Give the gift of music
Every December I remember signs appearing in record shops everywhere that said, "Give the Gift of Music." While the formats have changed – and then changed again and are now changing back to records – the suggestion remains a solid one.
Because that family in "Coco" aside, who doesn't love music?
Here are some great music-themed gifts ideas for the folks on your list this holiday season.
Released in October 1977 in a pretty oddball cartoon giant robot cover – which followed a couple classier looking designs on the band's album sleeves – "News of the World" contained some serious Queen classics, like "We Will Rock You," "We Are the Champions," "Spread Your Wings" and "Sheer Heart Attack."
This ultra-deluxe version includes the original record, a documentary DVD, plus outtakes, rarities, live tracks and new alternate version of the album.
"A Friend of the Devil: The Glorification of the Outlaw in Song, from Robin Hood to Rap," by John Kruth
Erstwhile Milwaukeean John Kruth has been a veritable book machine lo these past years, including acclaimed bios of Rahsaan Roland Kirk and Townes Van Zandt, a book about the Beatles' classic "Rubber Soul" and others.
In this latest, he digs into the rebel song, the outlaw ballad, the apparently universal allure of the bad boy in rock and roll, as well as rap, folk, reggae and more, from cultures around the world. Kruth talked to the likes of John Prine, Joan Baez, Richard Thompson, Aaron Neville, Richie Havens and others.
While we're at the bookstore, the perfect companion to Springsteen's autobiography – published last year and one of the best-written rock and roll books I've ever read – is this authorized collection of Boss lyrics. You know a lot of these words when you hear them, of course, but seeing them on the page helps remind us how Springsteen crafted such a powerful and moving memoir of his life in music: he had a lot of years of writing some really powerful poetry and prose to accompany his music.
There's also a discography, an interview with the Boss and more in this great book.
OK, I'm sorry, but you may have to work for this one, but it'll be worth it for that special someone who adores Jamaican music.
Released for Black Friday Record Store Day, this double LP includes 18 killer cuts released only on 45s and collected on LP for the first time ever (two are previously unreleased extended mixes).
Whatever it costs, it'll be worth it just to have easy access to one of my favorite records ever: Larry and Alvin's "Press Along Nyah," along with rare gems like the Officials' lovely "Ten Years Ago" and The Soulites' sweet "Spirit Down Here Below."
The set also comes with a bonus 7-inch 45 with a previously unreleased track by Glen and Dave, but that won't be included when "The #1 Sound From the Vaults" gets a general release sometime in the near future.
Last month, legendary jazz label Blue Note Records launched its Blue Note Review club, a subscription series that allows members to purchase biannual box sets that are limited to 1,500 sets each.
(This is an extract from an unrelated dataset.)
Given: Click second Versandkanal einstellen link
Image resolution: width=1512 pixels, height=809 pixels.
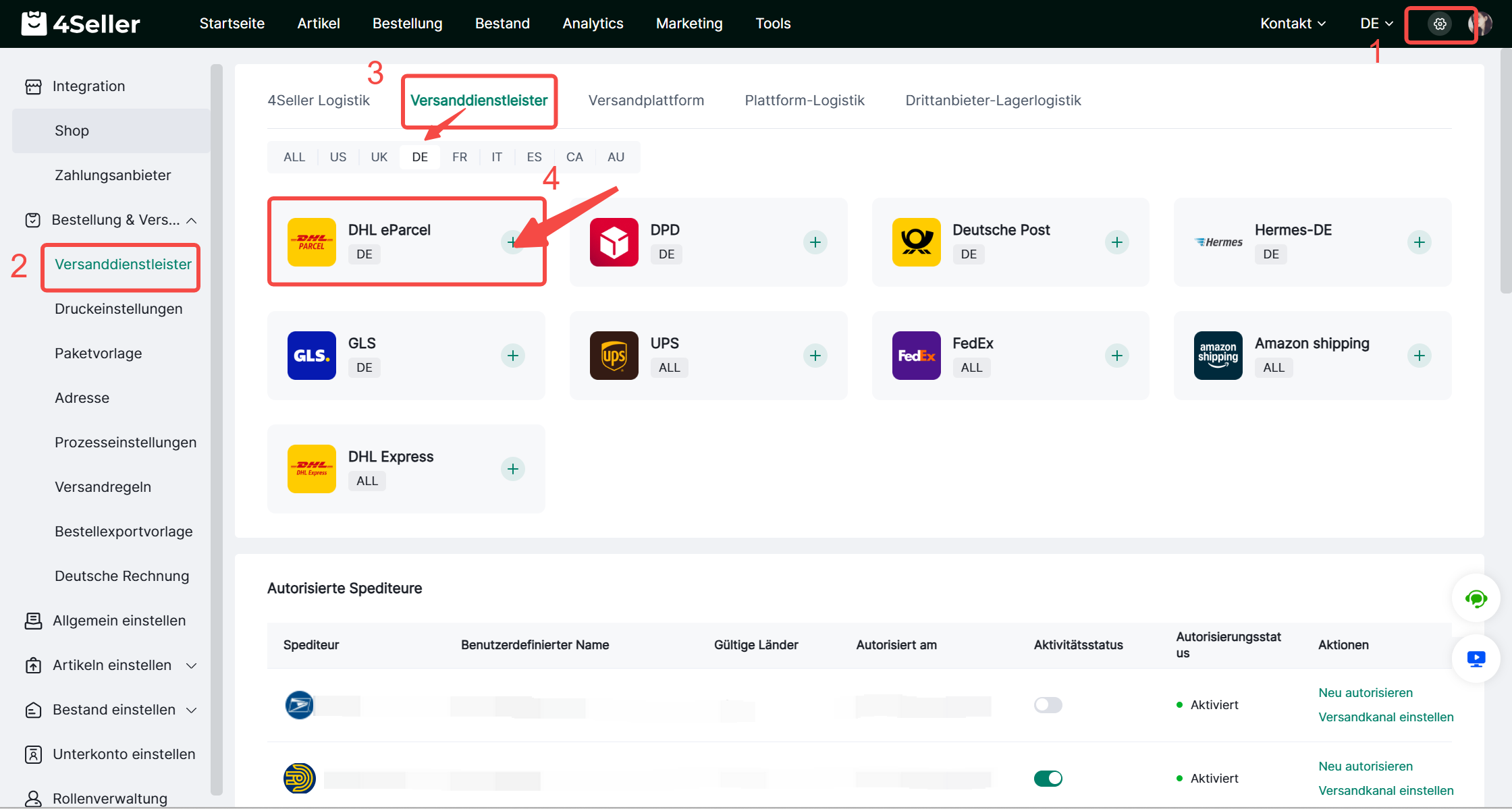Looking at the screenshot, I should coord(1385,791).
This first one includes a double-disc set of unreleased material by current Blue Note artists (on both CD and vinyl), a vinyl reissue of an out-of-print classic from the back catalog (in this case Blue Mitchell's "Step Lightly" with Joe Henderson, Herbie Hancock and others), two previously unavailable lithographs of Francis Wolff session photographs, a "Jazz is Not a Crime" turntable mat, a "lifestyle zine curated with articles and musings from Blue Note artists" and a John Varvatos-designed Blue Note scarf.
The long-out-of-print debut – and only – LP by Milwaukee's landmark and legendary psychedelic outfit The Baroques was reissued for Black Friday Record Store Day on stunning yellow vinyl. I know that at least one local record shop, Acme in Bay View, still has copies of this, one of the most important rock and roll records ever to emerge from Milwaukee, and it appears that you can buy it on the Sundazed web site, too.